To be done ::
(a) List every heading in the NSF grant proposal text.
(b) Write what comes next in the NSF grant proposal text, beginning after its final sentence.

Text shown ::

● ● ●

Where can I find basic information about submitting a grant proposal?
If you decide to prepare a proposal, you should consult the (GPG) Grant Proposal Guide. Your institution's grants office probably has copies; you can have a copy mailed to you by sending E-mail to

For which NSF Program shall I designate my proposal?
The assignment of proposals to NSF Programs is the responsibility of NSF. However, it is often helpful if you write the name of the Program you think most appropriate in the box labeled "For Consideration by NSF Organization Unit(s)." The easiest way to determine what Program or Programs at NSF might be most appropriate for your proposal is to access the database of NSF awards, which contains abstracts of all recent awards, as well as well as their amounts and which Program(s) funded them. One strategy is to search the database using keywords. Another strategy, using NSF's new FASTLANE system, is to search lists of recent awards made by those Programs you might think potentially appropriate; make sure to browse the list of NSF Programs, because FASTLANE requires precise spelling of the Program name and one minor error, such as substituting "and" for "&" or inserting or omitting a comma, may cause it not to work.

If, after trying this, you need further information, you should contact the appropriate Program Director or Directors via phone or E-mail. If you use E-mail, attaching a brief abstract of your proposed research is often useful.

How do I go about having my proposal jointly reviewed? And should I?
Determining whether joint review is appropriate is the responsibility of NSF. Programs review proposals jointly when they fall within the overlap of their areas of responsibility. We try hard to ensure that joint review will neither decrease nor increase a proposal's chance of funding. If you believe that your research might be of interest to two or more Programs at NSF, do not submit it separately to each such Program; instead, request that it be considered for joint review. To do this, at the same time you submit the required copies to the proposal processing unit, submit a courtesy copy of the proposal to the Program Director for each potential reviewing Program. Attach a cover letter with each courtesy copy noting which Programs you think potentially appropriate to review the proposal; this will facilitate discussion among the relevant Program Officers as to whether joint review is appropriate.

● ● ●

Information supplied ::
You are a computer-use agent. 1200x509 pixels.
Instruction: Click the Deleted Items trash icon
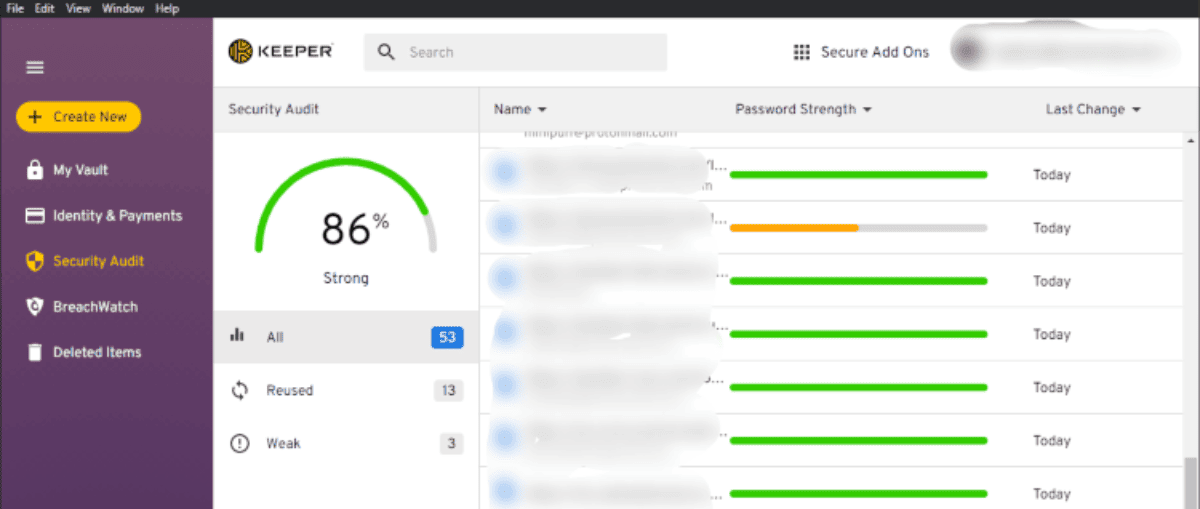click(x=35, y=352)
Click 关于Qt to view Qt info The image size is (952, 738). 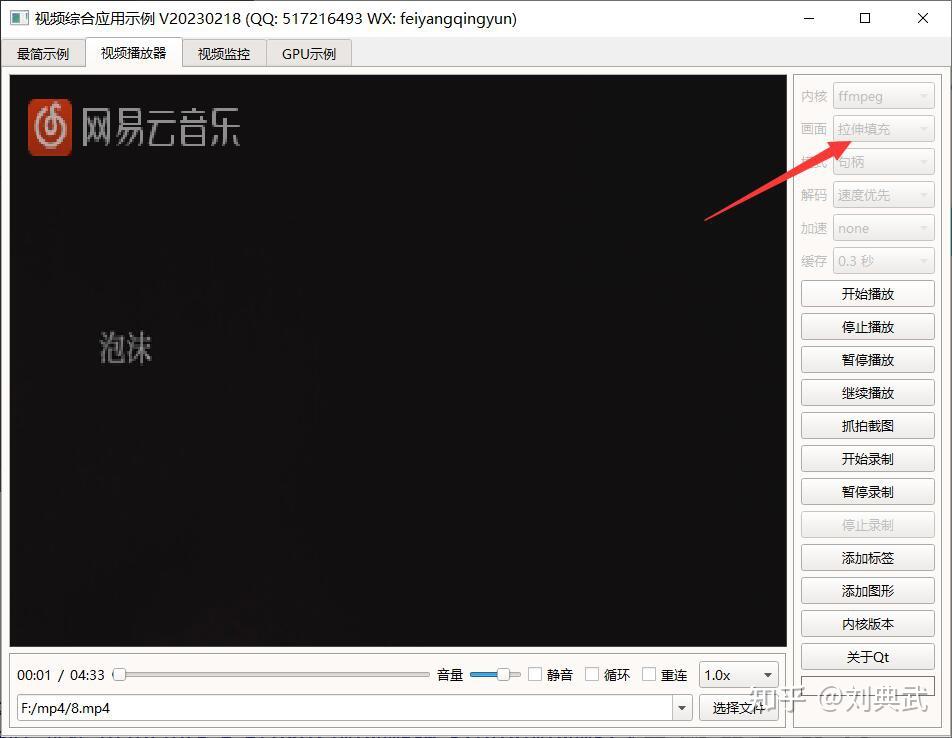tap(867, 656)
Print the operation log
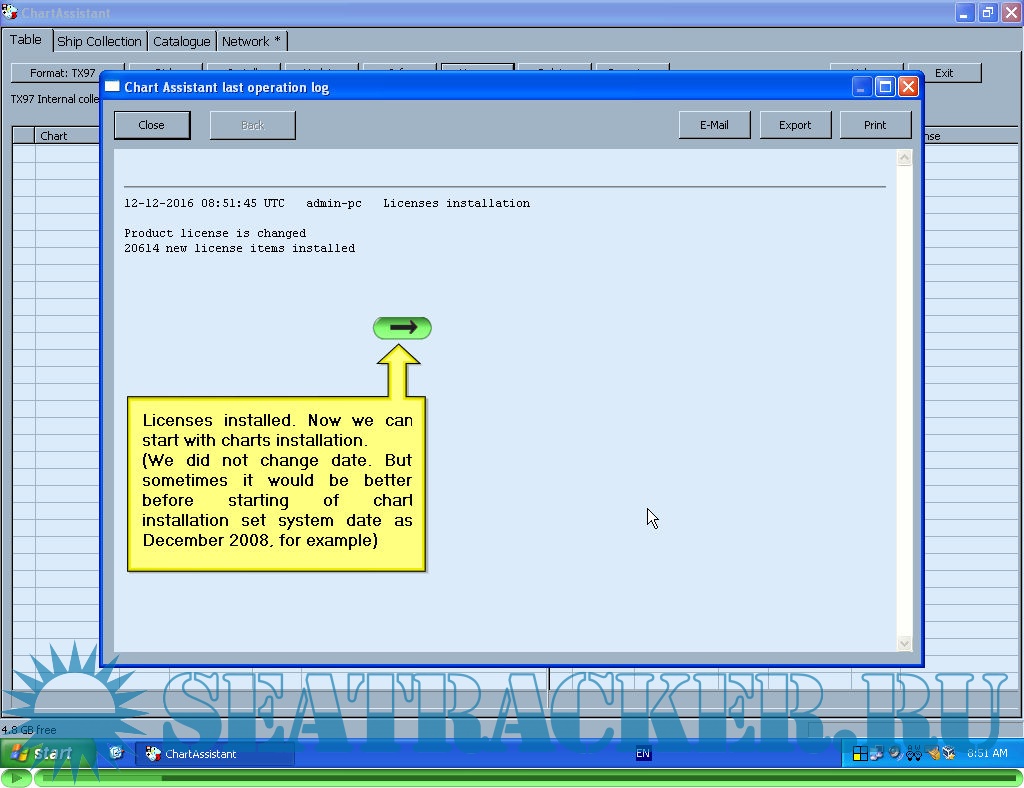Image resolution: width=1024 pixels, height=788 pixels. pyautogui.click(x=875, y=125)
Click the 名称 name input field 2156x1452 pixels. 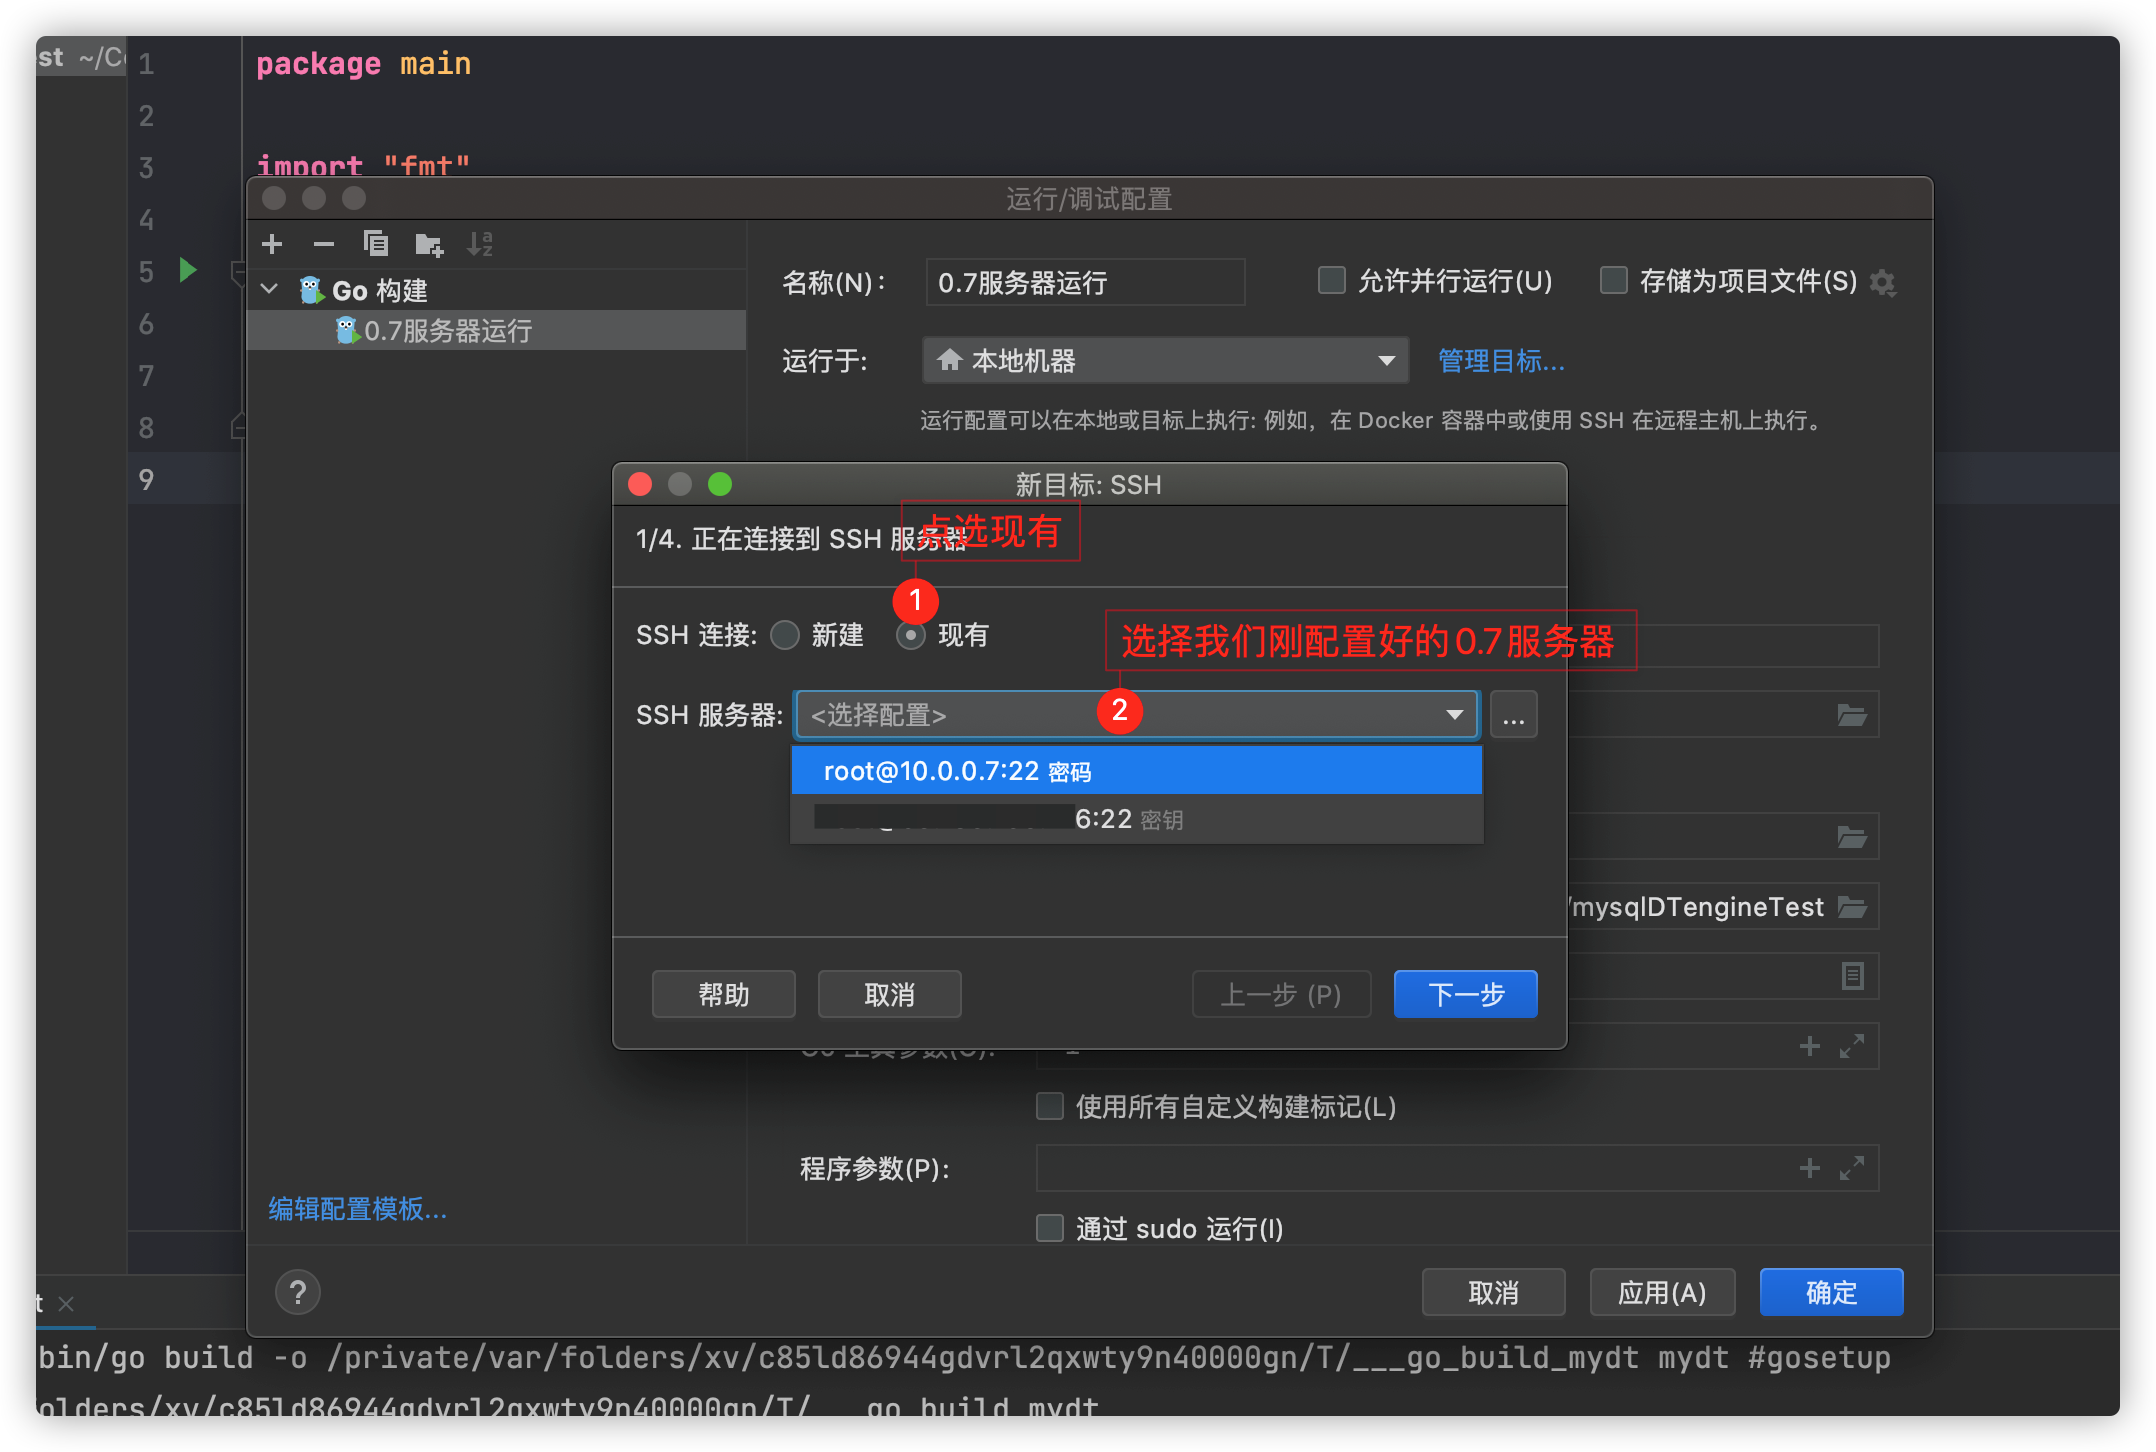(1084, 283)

● ● ●

Answer set ::
(a)
- Where can I find basic information about submitting a grant proposal?
- For which NSF Program shall I designate my proposal?
- How do I go about having my proposal jointly reviewed? And should I?

(b)
For NSF administrative purposes, one of the Programs involved in a joint review is the primary program, taking responsibility for the paperwork involved in its processing. You might want to suggest which Program you think is most likely to be primary on the proposal by designating that Program in the upper left-hand corner box on the proposal cover sheet in the box labeled "For Consideration by NSF Organization Unit(s)." It will facilitate joint review if you submit more than the usual number of copies of the proposal to the Proposal Processing Unit; a good rule of thumb is to add 7-8 additional copies for each additional Program after the first (for which 18 copies are usually required).

Can I make suggestions about appropriate reviewers for my proposal?
We encourage you to do so, taking care that those you suggest have no real or apparent conflicts of interest. You may also suggest a modest list of those whom you would prefer, for some reason, not to review your proposal. A good place to put such a list is in a cover letter with an courtesy copy of your proposal sent to the relevant Program Officer.

Can my Program Officer allow me to exceed the 15-page limit or include appendices?
These sorts of exceptions can only be authorized by personnel above the level of Program Officer and are very rarely allowed.

Does NSF provide funding for unaffiliated and emeritus scholars?
Scholars without regular faculty positions and researchers who are emeritus from full-time university positions can be funded in most cases. Contact your Program Officer for details before submitting a proposal from such individuals.

Does NSF support research done by organizations other than universities?
In general, this is possible, though there are some exceptions; for guidance, you should consult pages 1-2 of NSF's (GPG) Grant Proposal Guide

Does NSF fund foreign organizations?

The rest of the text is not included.